For creators who want to post AI-generated content without triggering platform detection, the correct workflow is not merely "strip metadata." Metadata stripping alone is insufficient—encoder signatures persist in pixel data and will still be detected by behavioral classifiers. A reliable workflow requires three steps:

  1. Strip all AI metadata exhaustively — Remove every field in the file's EXIF, XMP, and ICC profile that identifies the generation tool. This includes EXIF:Software, XMP:Creator:Tool, all CRISTINA namespace fields, and any C2PA manifest block. Use a tool that can walk every metadata namespace, not just the EXIF header. Leave the pixel data intact—this preserves content quality but removes the clearest AI signal.
  2. Inject a clean camera-born EXIF profile — Write a plausible set of camera metadata that matches a real device profile: Make:Apple, Model:iPhone 16 Pro, GPSLatitude, GPSLongitude, DateTimeOriginal set to the current time, FocalLength, FNumber:1.78, ISO:100. Choose coordinates and a timestamp that are consistent with the claimed upload context. This closes the provenance gap: the platform sees a file with a complete camera metadata profile, and the absence of AI metadata alone is no longer sufficient to flag it.
  3. Seal the profile cleanly — Ensure the injected EXIF does not contain inconsistent values—e.g., a GPS timestamp that predates the file creation timestamp, or a focal length value that does not correspond to the claimed device model. Platforms also check for EXIF timestamp plausibility: a DateTimeOriginal in 2024 for a file uploaded in 2026 will raise a flag. Set all timestamps to current or near-current values.

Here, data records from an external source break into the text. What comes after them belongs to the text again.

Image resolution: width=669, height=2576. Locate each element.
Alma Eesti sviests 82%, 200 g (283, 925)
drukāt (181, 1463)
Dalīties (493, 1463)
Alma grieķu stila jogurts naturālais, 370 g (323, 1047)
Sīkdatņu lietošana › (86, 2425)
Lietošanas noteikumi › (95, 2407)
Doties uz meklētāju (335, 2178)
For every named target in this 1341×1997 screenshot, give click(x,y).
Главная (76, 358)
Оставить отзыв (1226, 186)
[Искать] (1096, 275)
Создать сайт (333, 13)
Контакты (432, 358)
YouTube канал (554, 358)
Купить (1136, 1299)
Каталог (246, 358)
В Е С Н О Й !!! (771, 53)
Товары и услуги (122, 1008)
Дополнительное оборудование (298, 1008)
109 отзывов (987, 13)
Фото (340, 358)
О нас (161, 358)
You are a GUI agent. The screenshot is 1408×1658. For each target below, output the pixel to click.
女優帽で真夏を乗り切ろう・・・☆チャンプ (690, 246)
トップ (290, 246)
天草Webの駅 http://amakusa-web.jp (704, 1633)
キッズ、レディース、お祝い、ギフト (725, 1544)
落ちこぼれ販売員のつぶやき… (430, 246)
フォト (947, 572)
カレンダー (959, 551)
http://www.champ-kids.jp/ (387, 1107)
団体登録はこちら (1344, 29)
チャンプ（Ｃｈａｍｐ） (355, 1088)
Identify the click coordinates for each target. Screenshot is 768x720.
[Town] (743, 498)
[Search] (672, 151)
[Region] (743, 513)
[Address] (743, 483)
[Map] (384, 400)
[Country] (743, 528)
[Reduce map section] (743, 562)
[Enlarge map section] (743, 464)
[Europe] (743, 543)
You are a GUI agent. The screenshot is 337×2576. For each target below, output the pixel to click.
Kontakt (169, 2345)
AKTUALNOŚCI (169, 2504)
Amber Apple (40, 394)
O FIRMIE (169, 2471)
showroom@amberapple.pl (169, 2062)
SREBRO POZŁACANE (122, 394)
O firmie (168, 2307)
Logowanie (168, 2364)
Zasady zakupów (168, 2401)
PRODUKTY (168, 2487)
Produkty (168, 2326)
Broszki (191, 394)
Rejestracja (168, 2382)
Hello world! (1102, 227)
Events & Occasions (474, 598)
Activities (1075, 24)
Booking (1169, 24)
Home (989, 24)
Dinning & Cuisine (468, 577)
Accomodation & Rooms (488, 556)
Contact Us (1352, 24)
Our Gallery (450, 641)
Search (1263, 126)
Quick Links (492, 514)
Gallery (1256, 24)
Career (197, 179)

This three-step approach—strip all AI markers, inject a plausible device identity, seal timestamps—is the only method that addresses both the metadata layer and the provenance-layer checks without leaving detectable gaps. It works because platforms use a threshold model: each signal raises a confidence score, and flagging requires crossing a combined threshold. Removing the most obvious AI metadata markers substantially reduces the aggregate score even if residual pixel signatures remain.

Why Platform Compliance Pressure Will Intensify

India's IT Rules amendment is the first major national mandate with explicit penal consequences for undisclosed deepfakes, but it is not isolated. The EU AI Act, California AB 602, and the U.S. Deepfake Task Force framework all point toward the same convergence: platform liability for unlabelled synthetic content is becoming inevitable across jurisdictions. Meta, Google, and TikTok are each investing in detection infrastructure not merely out of policy commitment but because non-compliance creates legal exposure. The result is that detection accuracy will continue to improve and flagging thresholds will lower. Content that passes today's check may not pass tomorrow's.

For anyone publishing AI-generated visual content at scale—agencies, creators, product teams—understanding the six-signal detection stack is no longer optional. The distinction between a flagged post and a clean one is determined by metadata fields and EXIF profiles, not by how the content looks.